Assigned task:
Repeat the records exactly. Every line must match.

#### Data provided

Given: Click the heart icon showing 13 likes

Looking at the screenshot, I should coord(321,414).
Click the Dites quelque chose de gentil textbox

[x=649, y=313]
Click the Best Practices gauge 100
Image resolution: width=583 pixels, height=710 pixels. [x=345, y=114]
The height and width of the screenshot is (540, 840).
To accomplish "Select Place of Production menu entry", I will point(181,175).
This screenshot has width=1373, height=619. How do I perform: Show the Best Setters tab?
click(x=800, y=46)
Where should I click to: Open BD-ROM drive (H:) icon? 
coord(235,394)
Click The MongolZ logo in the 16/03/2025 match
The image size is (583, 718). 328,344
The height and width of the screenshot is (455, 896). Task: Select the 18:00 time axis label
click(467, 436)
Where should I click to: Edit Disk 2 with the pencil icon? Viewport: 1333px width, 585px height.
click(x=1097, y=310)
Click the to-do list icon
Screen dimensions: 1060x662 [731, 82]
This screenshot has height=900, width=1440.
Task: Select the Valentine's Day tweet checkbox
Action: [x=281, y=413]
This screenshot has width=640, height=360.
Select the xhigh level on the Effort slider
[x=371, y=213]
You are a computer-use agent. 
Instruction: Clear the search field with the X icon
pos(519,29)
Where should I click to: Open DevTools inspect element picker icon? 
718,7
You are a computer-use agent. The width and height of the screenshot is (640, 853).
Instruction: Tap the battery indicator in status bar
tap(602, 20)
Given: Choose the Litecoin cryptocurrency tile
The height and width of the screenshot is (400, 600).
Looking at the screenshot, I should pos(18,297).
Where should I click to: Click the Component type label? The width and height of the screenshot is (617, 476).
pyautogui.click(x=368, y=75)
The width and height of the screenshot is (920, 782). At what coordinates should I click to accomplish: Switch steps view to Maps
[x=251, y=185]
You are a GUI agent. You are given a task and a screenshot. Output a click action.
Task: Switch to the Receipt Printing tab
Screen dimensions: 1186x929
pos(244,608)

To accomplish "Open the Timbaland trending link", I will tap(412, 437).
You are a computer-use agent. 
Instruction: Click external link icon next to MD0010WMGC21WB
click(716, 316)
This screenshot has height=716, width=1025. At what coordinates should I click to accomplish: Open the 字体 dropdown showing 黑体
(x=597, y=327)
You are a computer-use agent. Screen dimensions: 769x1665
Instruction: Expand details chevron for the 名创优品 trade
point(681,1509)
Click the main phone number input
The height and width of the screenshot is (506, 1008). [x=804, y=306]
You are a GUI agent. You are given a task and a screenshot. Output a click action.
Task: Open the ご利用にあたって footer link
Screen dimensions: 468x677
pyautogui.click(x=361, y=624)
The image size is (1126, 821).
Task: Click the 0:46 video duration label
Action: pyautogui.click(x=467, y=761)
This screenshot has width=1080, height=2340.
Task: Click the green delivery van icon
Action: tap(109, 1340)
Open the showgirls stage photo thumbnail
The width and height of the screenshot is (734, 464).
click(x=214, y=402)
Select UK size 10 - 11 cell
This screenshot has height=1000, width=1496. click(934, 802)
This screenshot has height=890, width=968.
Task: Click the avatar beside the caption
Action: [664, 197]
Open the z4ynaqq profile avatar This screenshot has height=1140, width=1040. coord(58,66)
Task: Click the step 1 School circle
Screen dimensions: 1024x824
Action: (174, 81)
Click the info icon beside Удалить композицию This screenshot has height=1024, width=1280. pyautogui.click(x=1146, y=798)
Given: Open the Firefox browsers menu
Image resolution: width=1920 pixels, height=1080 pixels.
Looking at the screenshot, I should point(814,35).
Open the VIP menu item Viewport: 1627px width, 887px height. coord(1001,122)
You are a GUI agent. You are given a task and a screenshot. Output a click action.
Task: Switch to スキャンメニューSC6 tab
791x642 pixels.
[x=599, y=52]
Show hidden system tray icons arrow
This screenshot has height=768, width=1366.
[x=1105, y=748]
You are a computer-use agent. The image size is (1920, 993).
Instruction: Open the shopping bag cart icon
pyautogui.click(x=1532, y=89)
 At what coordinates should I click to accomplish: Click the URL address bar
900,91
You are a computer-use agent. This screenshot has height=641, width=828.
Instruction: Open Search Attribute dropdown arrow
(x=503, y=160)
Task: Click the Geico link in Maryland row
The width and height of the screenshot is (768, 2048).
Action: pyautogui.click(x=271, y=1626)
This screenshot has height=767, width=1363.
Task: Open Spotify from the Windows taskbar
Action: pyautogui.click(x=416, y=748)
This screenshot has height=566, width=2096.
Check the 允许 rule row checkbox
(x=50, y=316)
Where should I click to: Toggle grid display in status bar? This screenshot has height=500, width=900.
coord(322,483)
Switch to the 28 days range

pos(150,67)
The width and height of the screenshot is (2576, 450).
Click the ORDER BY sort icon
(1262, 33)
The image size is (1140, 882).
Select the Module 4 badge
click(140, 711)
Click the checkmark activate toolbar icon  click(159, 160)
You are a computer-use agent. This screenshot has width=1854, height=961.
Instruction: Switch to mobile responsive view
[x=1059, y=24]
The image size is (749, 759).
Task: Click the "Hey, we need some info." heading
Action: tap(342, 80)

########

Result of this exercise:
Given: Click the heart icon showing 13 likes

Looking at the screenshot, I should coord(321,414).
Click the Dites quelque chose de gentil textbox

[x=649, y=313]
Click the Best Practices gauge 100
Image resolution: width=583 pixels, height=710 pixels. [x=345, y=114]
The height and width of the screenshot is (540, 840).
To accomplish "Select Place of Production menu entry", I will point(181,175).
This screenshot has width=1373, height=619. How do I perform: Show the Best Setters tab?
click(x=800, y=46)
Where should I click to: Open BD-ROM drive (H:) icon? 
coord(235,394)
Click The MongolZ logo in the 16/03/2025 match
The image size is (583, 718). 328,344
The height and width of the screenshot is (455, 896). Task: Select the 18:00 time axis label
click(467, 436)
Where should I click to: Edit Disk 2 with the pencil icon? Viewport: 1333px width, 585px height.
click(x=1097, y=310)
Click the to-do list icon
Screen dimensions: 1060x662 [731, 82]
This screenshot has height=900, width=1440.
Task: Select the Valentine's Day tweet checkbox
Action: [x=281, y=413]
This screenshot has width=640, height=360.
Select the xhigh level on the Effort slider
[x=371, y=213]
You are a computer-use agent. 
Instruction: Clear the search field with the X icon
pos(519,29)
Where should I click to: Open DevTools inspect element picker icon? 
718,7
You are a computer-use agent. The width and height of the screenshot is (640, 853).
Instruction: Tap the battery indicator in status bar
tap(602, 20)
Given: Choose the Litecoin cryptocurrency tile
The height and width of the screenshot is (400, 600).
Looking at the screenshot, I should pos(18,297).
Where should I click to: Click the Component type label? The width and height of the screenshot is (617, 476).
pyautogui.click(x=368, y=75)
The width and height of the screenshot is (920, 782). At what coordinates should I click to accomplish: Switch steps view to Maps
[x=251, y=185]
You are a GUI agent. You are given a task and a screenshot. Output a click action.
Task: Switch to the Receipt Printing tab
Screen dimensions: 1186x929
pos(244,608)

To accomplish "Open the Timbaland trending link", I will tap(412, 437).
You are a computer-use agent. 
Instruction: Click external link icon next to MD0010WMGC21WB
click(716, 316)
This screenshot has height=716, width=1025. At what coordinates should I click to accomplish: Open the 字体 dropdown showing 黑体
(x=597, y=327)
You are a computer-use agent. Screen dimensions: 769x1665
Instruction: Expand details chevron for the 名创优品 trade
point(681,1509)
Click the main phone number input
The height and width of the screenshot is (506, 1008). [x=804, y=306]
You are a GUI agent. You are given a task and a screenshot. Output a click action.
Task: Open the ご利用にあたって footer link
Screen dimensions: 468x677
pyautogui.click(x=361, y=624)
The image size is (1126, 821).
Task: Click the 0:46 video duration label
Action: pyautogui.click(x=467, y=761)
This screenshot has width=1080, height=2340.
Task: Click the green delivery van icon
Action: tap(109, 1340)
Open the showgirls stage photo thumbnail
The width and height of the screenshot is (734, 464).
click(x=214, y=402)
Select UK size 10 - 11 cell
This screenshot has height=1000, width=1496. click(934, 802)
This screenshot has height=890, width=968.
Task: Click the avatar beside the caption
Action: [664, 197]
Open the z4ynaqq profile avatar This screenshot has height=1140, width=1040. coord(58,66)
Task: Click the step 1 School circle
Screen dimensions: 1024x824
Action: (174, 81)
Click the info icon beside Удалить композицию This screenshot has height=1024, width=1280. pyautogui.click(x=1146, y=798)
Given: Open the Firefox browsers menu
Image resolution: width=1920 pixels, height=1080 pixels.
Looking at the screenshot, I should point(814,35).
Open the VIP menu item Viewport: 1627px width, 887px height. coord(1001,122)
You are a GUI agent. You are given a task and a screenshot. Output a click action.
Task: Switch to スキャンメニューSC6 tab
791x642 pixels.
[x=599, y=52]
Show hidden system tray icons arrow
This screenshot has height=768, width=1366.
[x=1105, y=748]
You are a computer-use agent. The image size is (1920, 993).
Instruction: Open the shopping bag cart icon
pyautogui.click(x=1532, y=89)
 At what coordinates should I click to accomplish: Click the URL address bar
900,91
You are a computer-use agent. This screenshot has height=641, width=828.
Instruction: Open Search Attribute dropdown arrow
(x=503, y=160)
Task: Click the Geico link in Maryland row
The width and height of the screenshot is (768, 2048).
Action: pyautogui.click(x=271, y=1626)
This screenshot has height=767, width=1363.
Task: Open Spotify from the Windows taskbar
Action: pyautogui.click(x=416, y=748)
This screenshot has height=566, width=2096.
Check the 允许 rule row checkbox
(x=50, y=316)
Where should I click to: Toggle grid display in status bar? This screenshot has height=500, width=900.
coord(322,483)
Switch to the 28 days range

pos(150,67)
The width and height of the screenshot is (2576, 450).
Click the ORDER BY sort icon
(1262, 33)
The image size is (1140, 882).
Select the Module 4 badge
click(140, 711)
Click the checkmark activate toolbar icon  click(159, 160)
You are a computer-use agent. This screenshot has width=1854, height=961.
Instruction: Switch to mobile responsive view
[x=1059, y=24]
The image size is (749, 759).
Task: Click the "Hey, we need some info." heading
Action: tap(342, 80)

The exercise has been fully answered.